Instructions for the task – Only the text of the records belongs in the answer; the pictures must be dropped.
══ Information given
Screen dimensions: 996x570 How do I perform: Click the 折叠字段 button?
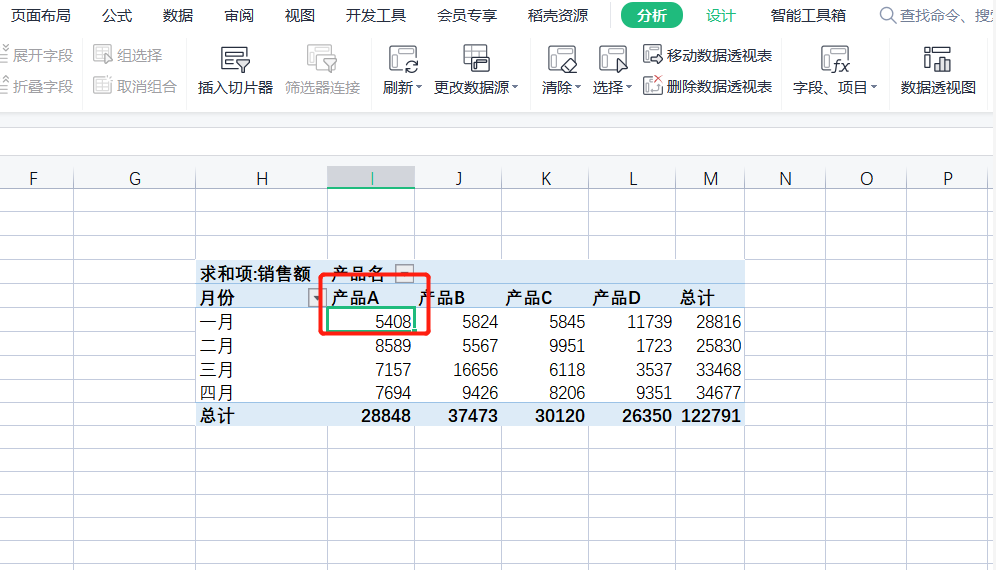[37, 87]
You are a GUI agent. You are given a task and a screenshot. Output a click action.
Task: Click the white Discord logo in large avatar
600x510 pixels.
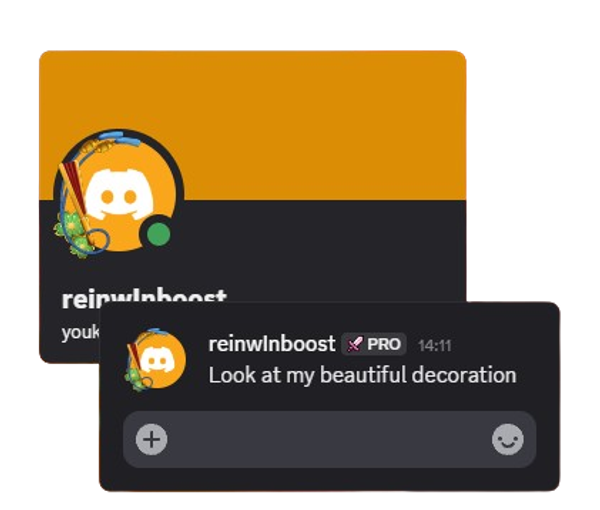119,194
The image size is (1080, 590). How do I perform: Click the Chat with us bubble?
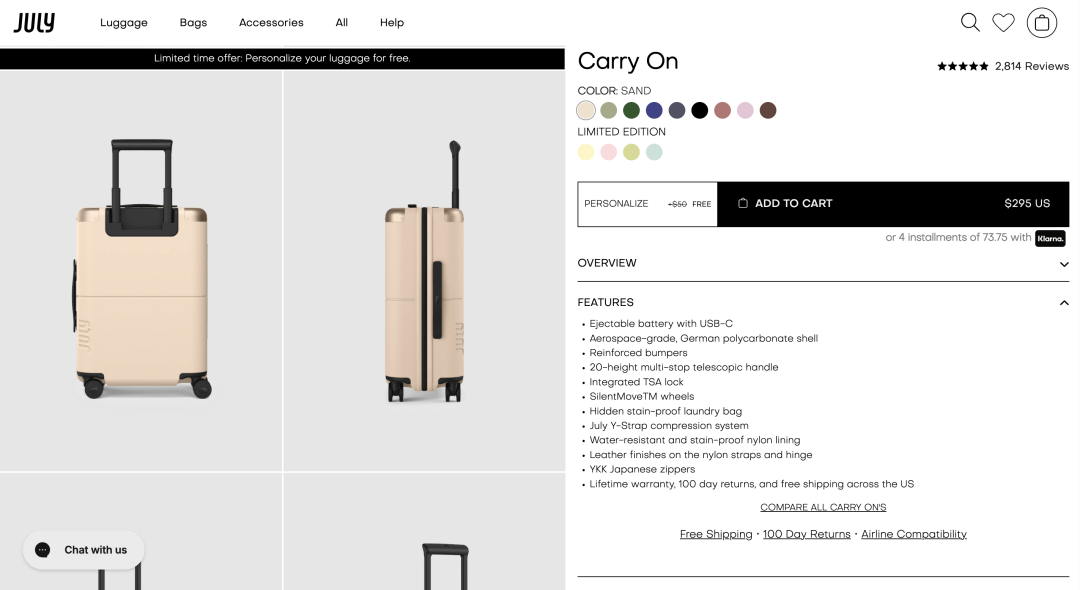84,550
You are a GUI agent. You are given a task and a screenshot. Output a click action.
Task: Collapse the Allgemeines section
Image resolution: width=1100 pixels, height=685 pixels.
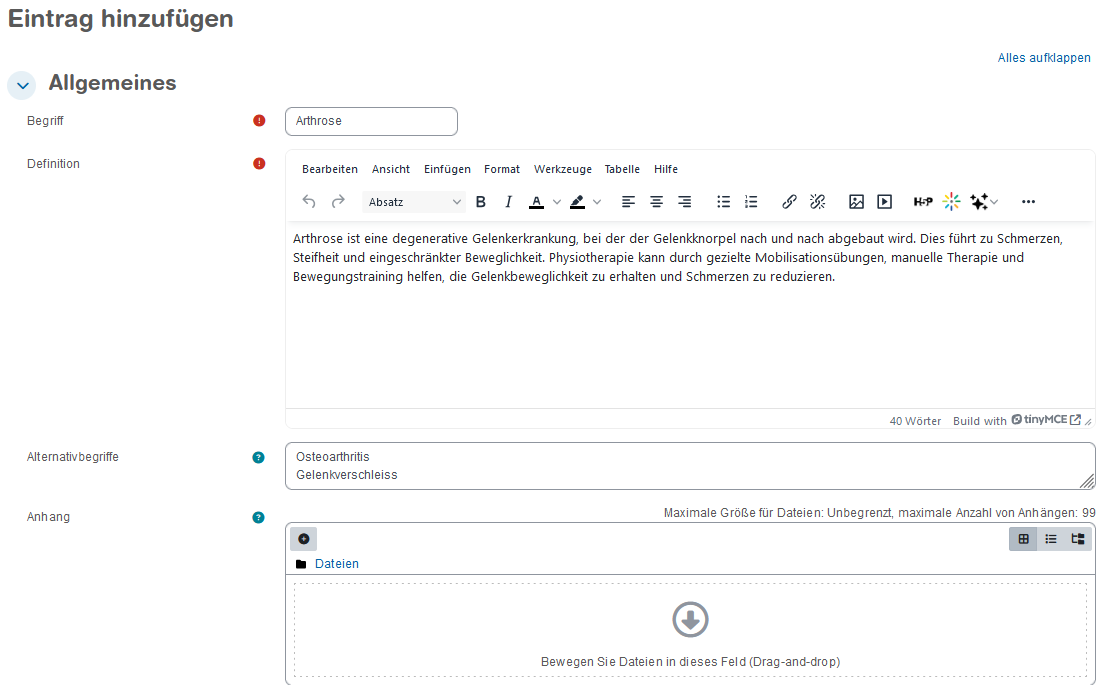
════
Solution for this task –
Screen dimensions: 996x570 How do I perform: Click the 折叠字段 button?
[37, 87]
You are a GUI agent. You are given a task and a screenshot. Output a click action.
Task: Click the white Discord logo in large avatar
600x510 pixels.
119,194
The image size is (1080, 590). How do I perform: Click the Chat with us bubble?
84,550
You are a GUI agent. You are given a task and a screenshot. Output a click action.
Task: Collapse the Allgemeines section
Image resolution: width=1100 pixels, height=685 pixels.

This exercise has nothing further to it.